第2章 兄と妹とその周辺
「そうっスよ。そういえば、莉緒っち何年せ…」
聞きかけたところで、突然左頬に痛みがはしった。
「私さ、2年生で年上なんだよね。常識的にさ、年上に「っち」をつけるってどう思う?」
「いや、だって最初2年生なんて言って…」
「どう思うかって聞いてんの」
そんな理不尽な…。
莉緒は、さっき二人を切った時の顔になっている。
笠松先輩に目で助けを求めるが、「俺にも無理だ」と言わんばかりに、首を横に振られた。
「えっと…よくないです」
「だよね。年上を呼ぶ時は「っち」じゃなくて、何をつけるんだっけ?」
「「さん」っス…」
「よろしい」
莉緒から左頬を解放される。
解放された左頬はジンジンと痛かった。
「も〜、莉緒さんまでモデルの顔に傷付ける気っスか?」
「関係ない。

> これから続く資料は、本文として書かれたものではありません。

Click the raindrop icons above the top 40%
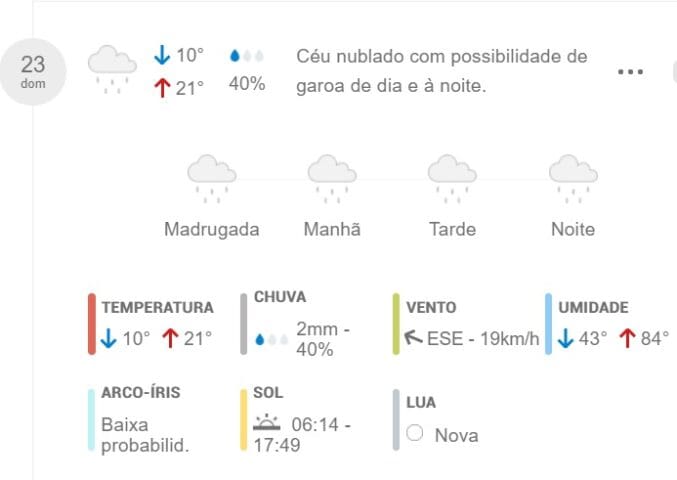 247,56
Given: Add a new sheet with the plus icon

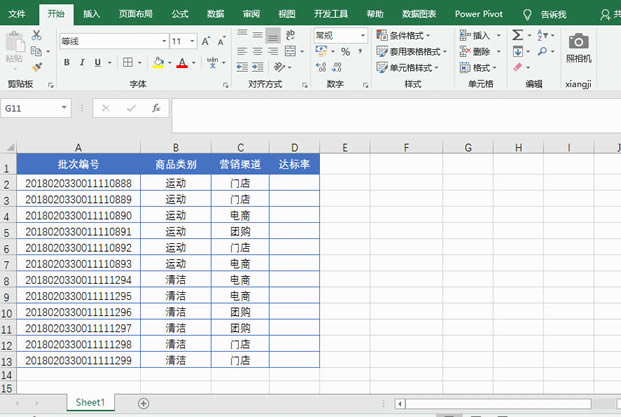Looking at the screenshot, I should tap(143, 403).
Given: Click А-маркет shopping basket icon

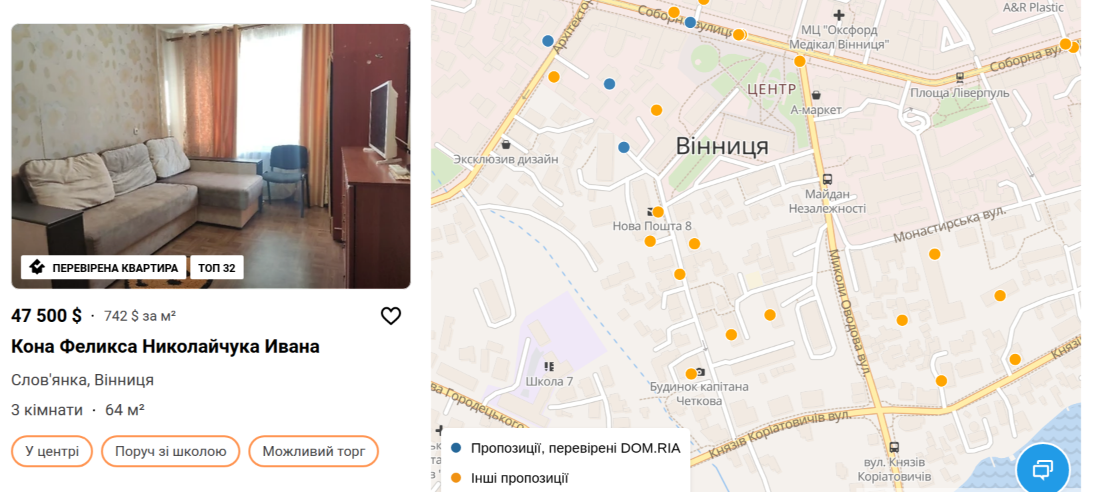Looking at the screenshot, I should coord(816,95).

例え黄瀬が女の子に騒がれる「モデルの黄瀬 涼太」だとしても、私は「普通の黄瀬 涼太」として接するから」
びっくりした。
この人たち兄妹は、揃って変わったことを言う。
こんな女の子は初めてだ。
「新鮮っスね〜。俺ハマるかもしれないっス」
ぼそりと呟いたところを、笠松先輩に「どうかしたか?」と聞かれたが、「何でもないっス」と誤魔化した。